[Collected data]
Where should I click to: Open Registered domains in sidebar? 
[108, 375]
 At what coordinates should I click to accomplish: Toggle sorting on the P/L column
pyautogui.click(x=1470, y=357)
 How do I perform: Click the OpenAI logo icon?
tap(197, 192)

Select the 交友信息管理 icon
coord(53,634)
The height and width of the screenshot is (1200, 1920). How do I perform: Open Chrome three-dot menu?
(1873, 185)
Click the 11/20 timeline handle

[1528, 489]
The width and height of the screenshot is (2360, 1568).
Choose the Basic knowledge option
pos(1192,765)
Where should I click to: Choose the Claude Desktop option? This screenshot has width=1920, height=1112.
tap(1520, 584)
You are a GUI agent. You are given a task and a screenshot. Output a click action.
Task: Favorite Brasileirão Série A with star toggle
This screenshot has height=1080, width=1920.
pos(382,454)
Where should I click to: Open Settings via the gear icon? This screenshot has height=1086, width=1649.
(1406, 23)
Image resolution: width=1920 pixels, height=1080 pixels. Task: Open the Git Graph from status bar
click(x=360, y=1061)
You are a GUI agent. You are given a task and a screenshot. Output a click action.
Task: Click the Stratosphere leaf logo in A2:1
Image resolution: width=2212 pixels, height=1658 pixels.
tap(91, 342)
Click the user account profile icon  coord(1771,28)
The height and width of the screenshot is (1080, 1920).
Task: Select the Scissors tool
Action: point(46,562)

--- Directions for this task ---
Locate the line with "Where should I click to: Open Settings" in the entries above; extract it and every line after it, verbatim.

--- Response for this exercise ---
Where should I click to: Open Settings via the gear icon? This screenshot has height=1086, width=1649.
(1406, 23)
Image resolution: width=1920 pixels, height=1080 pixels. Task: Open the Git Graph from status bar
click(x=360, y=1061)
You are a GUI agent. You are given a task and a screenshot. Output a click action.
Task: Click the Stratosphere leaf logo in A2:1
Image resolution: width=2212 pixels, height=1658 pixels.
tap(91, 342)
Click the user account profile icon  coord(1771,28)
The height and width of the screenshot is (1080, 1920).
Task: Select the Scissors tool
Action: point(46,562)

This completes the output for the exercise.